Now, all that goes around comes around. And...now is the time of reckoning. Teeter, Cricket and Rosalia are all due in May. This means they will be 'dried off' this month to allow a resting time before calving. We have--well, had--but 5 cows. Queen Bonnie is 13 years old and at the end of a very long lactation. This means she's not giving a whole lot of milk. Charity calved in January. She's giving you all a nice lot of good, creamy milk and will be for months to come. BUT....soon, we we would have had only Charity to rely on until her racy friends would start freshening in spring.

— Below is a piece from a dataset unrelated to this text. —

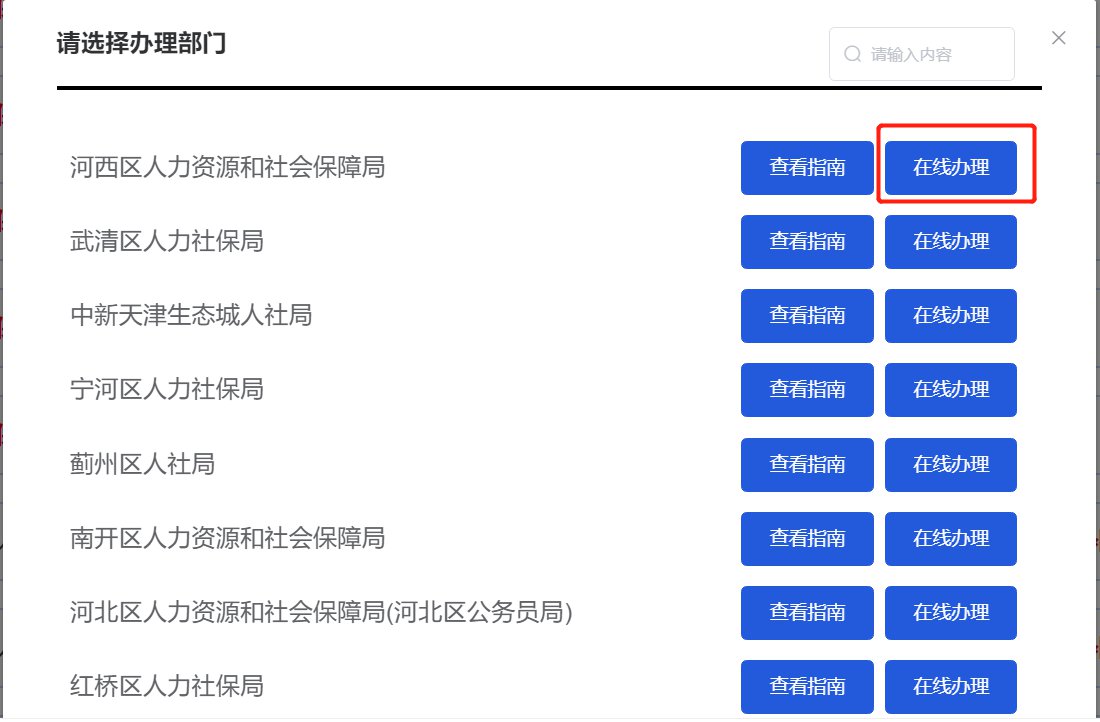This screenshot has height=722, width=1100.
Task: Click the 请选择办理部门 dialog title
Action: coord(141,44)
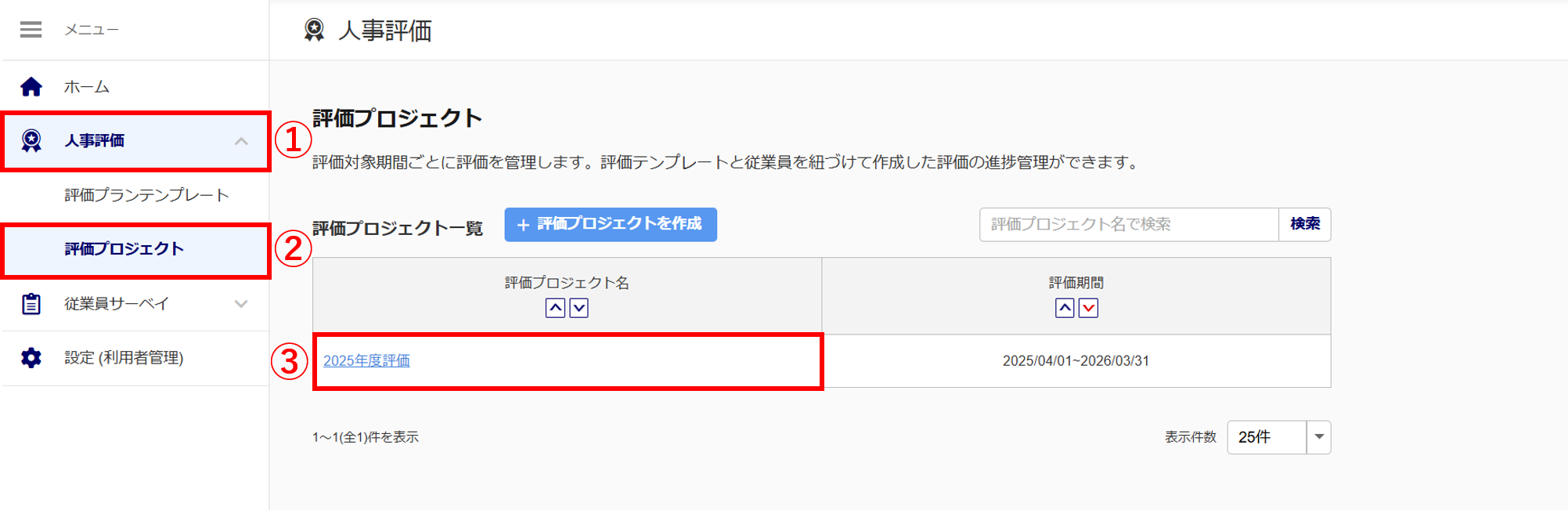Click the 検索 button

This all means that in between tax paperwork, snow removal and farm tending, Phil has been scouring the state for a nice hand-milking cow for months! She had to be due to freshen in March so there'd be milk in our coming lean times. What hard luck we've had finding a suitable cow. BUT...last week, a nice Jersey from Pittston finally appeared as an option. Phil drove out last Friday to have a look--she sounded so promising. And...the good new is...he found a match for us! He brought home a sweet, black-faced Jersey with a little red curly 'do' atop her head. Her name is 'Fanny'. She has fit right in with very little jostling about or any kind of hostile herd hierarchy business. She acts as if she's always known us and we like her very much.

We will still be shorter on milk supply than we'd like for March and April as we go through this transition time, so bear with us. Fanny is due at the end of March, but one can't make up for three. Teeter, Cricket and Rosalia will go on vacation and come May we will be singing pastures a-plenty again and doing all we can to keep up with all the 'extra' milk. So, hang in there with us. It's going to be a bit of a ride as we bump our way out of the snow and ice into the bright and muddy spring time ahead.